Question

M 1 2 Figure 3. Agarose gel electrophoresis (1%) of restriction enzyme digested plasmid and PCR product to confirm presence of the B-glucuronidase gene in PET28a plasmid

Two experiments were performed in order to confirm the Beta-glucuronidase gene from E. coli was present in the pET28a plasmid. (Lane1) PCR was performed to amplify the Beta-glucuronidase gene and if the gene was present then a single band would appear at ~7,300 bp. However, the band appeared to drag down the gel but stopped ~7,300 bp. What would cause the PCR product to smear down the gel and does this mean that the amplification of the PCR product was successful or unsuccessful? (Lane 2) The pET28a plasmid was digested using the restriction enzyme AluI. If the digest was successful, two bands would appear at ~85 bp and ~6500 bp. However, it looks like there are 4 bands which appeared. Why would a single enzyme digest cause 4 bands to appear on the gel?

Answer 1

A) gene specific pcr showed smear in gel which could be cause of DnaseI or some salt contamination which is degrading vector backbone and hence it's showing smaer of DNA.kindly use fresh reagent for pcr and run positive and negative control.
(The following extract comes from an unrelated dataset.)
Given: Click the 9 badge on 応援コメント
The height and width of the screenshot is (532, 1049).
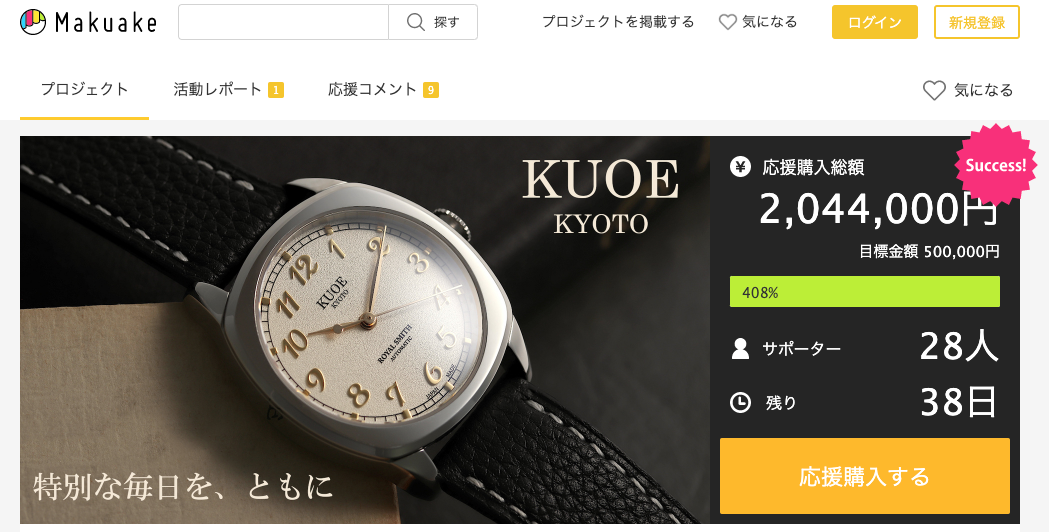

B) digestion with Alu I restriction enzyme is not giving expected result which means that Alu site is present in back at multiple point or there is some contamination in vector ligation.

I think you used different restriction enzyme combination to check the releases or to confirm cloning of right gene in right direction. Or final solution is that you can send the clone vector of sequencing to check cloning of gene.

Hope this will help you..all the very best !!!